*SOURCE*
▬▬▬▬▬▬▬▬▬▬
Tag Archives: characters

Random Update

No featured blog this week, but I will let you all in on some nonsense.

The blogging tribe idea has gotten a very slow start.  We’re all trying to hold onto our enthusiasm, I think.  My work schedule has included far too many 10-our shifts for my liking, so it’s been hard to really kick things into high gear on my end.  In all straight up honesty, I can’t wait to move back to MA.  Firehouse is draining me of anything that brings me even the faintest bit of joy.

On the up side, I plan to be back in Massachusetts by March.  I’m either taking up bartending or hairdressing, I haven’t decided which, but both look like some measure of fun, even if it’s only to find out I’m terrible at one or both.  I need to keep writing, and that’s been a bit of an issue lately.  I’ve been working at some flash fiction pieces that I’ll share soon, as well as some character creation.  In another realm of things, I’m getting myself situated with making candles and beauty products.  My new shop, The Midnight Magpie, will be open online hopefully within the month.

I know, I’ve got my hands in a lot of different pots right now, but I really need to find some measure of happiness in my life before I go completely insane.

On that note, expect a Flash Fiction piece on Wednesday, featuring a new character.  In fact, the next two weeks will feature brand new characters!    Yay!

Okay, enjoy your Monday.



Filed under Life

Writing Prompt: The First Lie

Salut!  So, some of you must be wondering what happened to my posts for the last week and a half.  WordPress decided that it won’t post my scheduled posts in full.  The post text is deleted and replaced with my initial draft line, like the post was never saved.  So, I apologize for any emails that didn’t link to posts.  I think I have it under control.  To rectify the situation, both of the last two Writing Life posts will be posted this weekend.

LfBH will now be posted bi-weekly.  I can’t keep up with the volume and quality, and if I want to have less editing work later, I need to put the time in to make sure each post is up to standard.  The next LfBH installment will go up on Monday, October 24.  I know, it’s a long time from now, but I’m plotting a NaNo novel, and editing the hell out of the first 13 chapters of LfBH.  So, wish me luck.  =]

Now, for the writing prompt!

Write a scene in which a lie lands yourself or your character into a pot of hot water!


Filed under Writing Exercise Friday

Prompt: Familiar

Gwin © Inkheart - Cornelia Funke

This is vague.  I want you to really reach here, because this concept has been done a thousand times five times over.  I want you to… *drumroll*  ….. tell me about your animal companion/familiar!  Or a character’s animal companion/familiar.  How did you/they come to be together?  How do you/they communicate?   Tell me the story. <3


Filed under Writing, Writing Exercise Friday

Writing Life: Clustering

How many of my loves use clustering as an initial plotting technique?  Anyone?  Well, I’m here to give you as many reasons as I can why you should.
▬▬▬▬▬▬▬▬▬▬
*CHALLENGE 1*
List the titles of the posts that appear in the blog archive above.
*CHALLENGE 2*
Reproduce everything in the blog archive from "Random Update" down to "bit of joy.".
▬▬▬▬▬▬▬▬▬▬
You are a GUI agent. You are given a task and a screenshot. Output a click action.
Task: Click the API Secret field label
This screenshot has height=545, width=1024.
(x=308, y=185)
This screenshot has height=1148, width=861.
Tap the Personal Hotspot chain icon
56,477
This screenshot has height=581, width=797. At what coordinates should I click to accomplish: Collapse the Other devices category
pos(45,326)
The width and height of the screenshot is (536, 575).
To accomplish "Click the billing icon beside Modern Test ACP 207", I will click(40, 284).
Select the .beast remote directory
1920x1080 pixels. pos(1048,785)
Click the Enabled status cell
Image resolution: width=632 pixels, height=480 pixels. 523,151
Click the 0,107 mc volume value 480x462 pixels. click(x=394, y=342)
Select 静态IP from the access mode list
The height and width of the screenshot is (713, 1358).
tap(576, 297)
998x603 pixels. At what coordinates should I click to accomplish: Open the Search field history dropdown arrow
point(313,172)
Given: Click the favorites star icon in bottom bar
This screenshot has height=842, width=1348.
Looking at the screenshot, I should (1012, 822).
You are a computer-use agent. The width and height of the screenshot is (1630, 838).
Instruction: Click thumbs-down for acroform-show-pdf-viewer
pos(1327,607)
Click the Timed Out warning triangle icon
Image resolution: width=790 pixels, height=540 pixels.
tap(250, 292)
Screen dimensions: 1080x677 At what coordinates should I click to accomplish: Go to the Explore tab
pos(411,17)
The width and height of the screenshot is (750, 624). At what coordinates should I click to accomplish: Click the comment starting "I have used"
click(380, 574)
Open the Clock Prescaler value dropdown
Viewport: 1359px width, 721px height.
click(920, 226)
▬▬▬▬▬▬▬▬▬▬
*TASK SOLUTION 1*
Random Update
Writing Prompt: The First Lie
Prompt: Familiar
Writing Life: Clustering

*TASK SOLUTION 2*
Random Update

No featured blog this week, but I will let you all in on some nonsense.

The blogging tribe idea has gotten a very slow start.  We’re all trying to hold onto our enthusiasm, I think.  My work schedule has included far too many 10-our shifts for my liking, so it’s been hard to really kick things into high gear on my end.  In all straight up honesty, I can’t wait to move back to MA.  Firehouse is draining me of anything that brings me even the faintest bit of joy.